Anderson v. Town of Clarence

—Judgment unanimously reversed on the law without costs, motion denied, petition reinstated and respondents directed to file and serve an answer within 20 days of service of a copy of the order of this Court with notice of entry. Memorandum: Petitioners commenced this CPLR article 78 proceeding alleging that respondent Town Board of Town of Clarence acted in an arbitrary and capricious manner in revoking a special exception use permit that had previously been issued to them. Supreme Court erred in granting respondents’ motion to dismiss the petition for failure to state a cause of action pursuant to CPLR 3211 (a) (7). On such a motion, the facts alleged in the petition are deemed true and petitioners are “benefitted by the rule that every favorable inference must be afforded the facts alleged” in the petition (Held v Kaufman, 91 NY2d 425, 432; see, Leon v Martinez, 84 NY2d 83, 87-88; Matter of Ostrowski v County of Erie, 245 AD2d 1091, 1092). All that a court must determine is whether those facts and inferences “fit within any cognizable legal theory” (Leon v Martinez, supra, at 87-88; see, Guggenheimer v Ginzburg, 43 NY2d 268, 275).

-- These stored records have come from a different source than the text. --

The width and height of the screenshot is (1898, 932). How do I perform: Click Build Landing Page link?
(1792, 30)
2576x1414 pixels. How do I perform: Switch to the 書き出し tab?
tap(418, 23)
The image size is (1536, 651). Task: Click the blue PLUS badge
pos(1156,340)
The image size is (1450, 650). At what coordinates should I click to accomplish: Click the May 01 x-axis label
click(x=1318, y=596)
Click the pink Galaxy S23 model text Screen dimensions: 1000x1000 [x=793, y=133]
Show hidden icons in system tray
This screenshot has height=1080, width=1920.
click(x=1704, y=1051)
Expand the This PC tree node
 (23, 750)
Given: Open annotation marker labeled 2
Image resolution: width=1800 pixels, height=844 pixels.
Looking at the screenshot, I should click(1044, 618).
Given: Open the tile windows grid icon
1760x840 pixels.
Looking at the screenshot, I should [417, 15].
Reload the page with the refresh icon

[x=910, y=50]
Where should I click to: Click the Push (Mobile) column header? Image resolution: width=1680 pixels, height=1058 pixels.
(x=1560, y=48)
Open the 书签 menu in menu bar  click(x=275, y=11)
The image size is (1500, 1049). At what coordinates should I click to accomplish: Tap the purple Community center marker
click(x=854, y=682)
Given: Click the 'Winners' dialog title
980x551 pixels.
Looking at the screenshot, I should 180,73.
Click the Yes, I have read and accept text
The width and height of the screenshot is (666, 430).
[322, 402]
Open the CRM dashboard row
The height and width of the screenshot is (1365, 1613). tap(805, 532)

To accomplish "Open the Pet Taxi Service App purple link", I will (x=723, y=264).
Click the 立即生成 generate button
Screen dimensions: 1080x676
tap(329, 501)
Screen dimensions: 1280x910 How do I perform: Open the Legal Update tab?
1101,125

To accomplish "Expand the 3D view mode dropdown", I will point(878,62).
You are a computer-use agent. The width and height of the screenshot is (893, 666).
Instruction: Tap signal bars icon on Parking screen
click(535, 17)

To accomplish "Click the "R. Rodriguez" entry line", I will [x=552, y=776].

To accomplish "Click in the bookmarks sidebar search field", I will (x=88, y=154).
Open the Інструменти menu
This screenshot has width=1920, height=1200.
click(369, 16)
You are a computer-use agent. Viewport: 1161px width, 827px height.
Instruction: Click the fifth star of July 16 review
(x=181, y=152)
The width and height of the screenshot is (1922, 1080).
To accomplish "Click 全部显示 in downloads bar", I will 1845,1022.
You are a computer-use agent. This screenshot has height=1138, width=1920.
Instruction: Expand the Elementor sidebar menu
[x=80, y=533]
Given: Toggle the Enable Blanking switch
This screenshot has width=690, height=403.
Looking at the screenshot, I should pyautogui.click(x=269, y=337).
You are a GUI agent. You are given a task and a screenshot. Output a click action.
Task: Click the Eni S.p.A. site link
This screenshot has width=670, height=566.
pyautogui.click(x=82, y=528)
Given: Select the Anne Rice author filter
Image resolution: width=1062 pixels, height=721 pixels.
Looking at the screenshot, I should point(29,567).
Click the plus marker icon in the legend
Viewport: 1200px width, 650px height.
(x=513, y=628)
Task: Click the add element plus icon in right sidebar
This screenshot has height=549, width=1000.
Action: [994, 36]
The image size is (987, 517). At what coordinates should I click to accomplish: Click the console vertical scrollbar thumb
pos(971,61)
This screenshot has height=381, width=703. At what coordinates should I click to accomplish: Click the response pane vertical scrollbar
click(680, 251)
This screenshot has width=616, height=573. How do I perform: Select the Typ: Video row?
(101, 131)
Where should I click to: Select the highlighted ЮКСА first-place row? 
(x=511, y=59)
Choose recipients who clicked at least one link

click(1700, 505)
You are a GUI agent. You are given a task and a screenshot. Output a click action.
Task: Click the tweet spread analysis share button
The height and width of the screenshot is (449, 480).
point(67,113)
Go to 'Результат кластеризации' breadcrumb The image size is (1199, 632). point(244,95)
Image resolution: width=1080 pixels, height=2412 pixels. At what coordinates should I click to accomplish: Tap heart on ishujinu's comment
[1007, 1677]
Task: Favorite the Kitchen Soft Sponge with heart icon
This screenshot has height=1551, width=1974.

The allegation that a Town *931Board’s decision to revoke or rescind a previously granted permit was arbitrary and capricious constitutes a cognizable legal theory (see, Town of Orangetown v Magee, 88 NY2d 41, 47-48; see also, Matter of Gardner v Town of Canandaigua Code Enforcement Officer, 261 AD2d 910, 911; Matter of Sievers v City of New York, 182 AD2d 580). (Appeal from Judgment of Supreme Court, Erie County, Mintz, J. — CPLR art 78.) Present — Pine, J. P., Wisner, Hurlbutt, Scudder and Balio, JJ.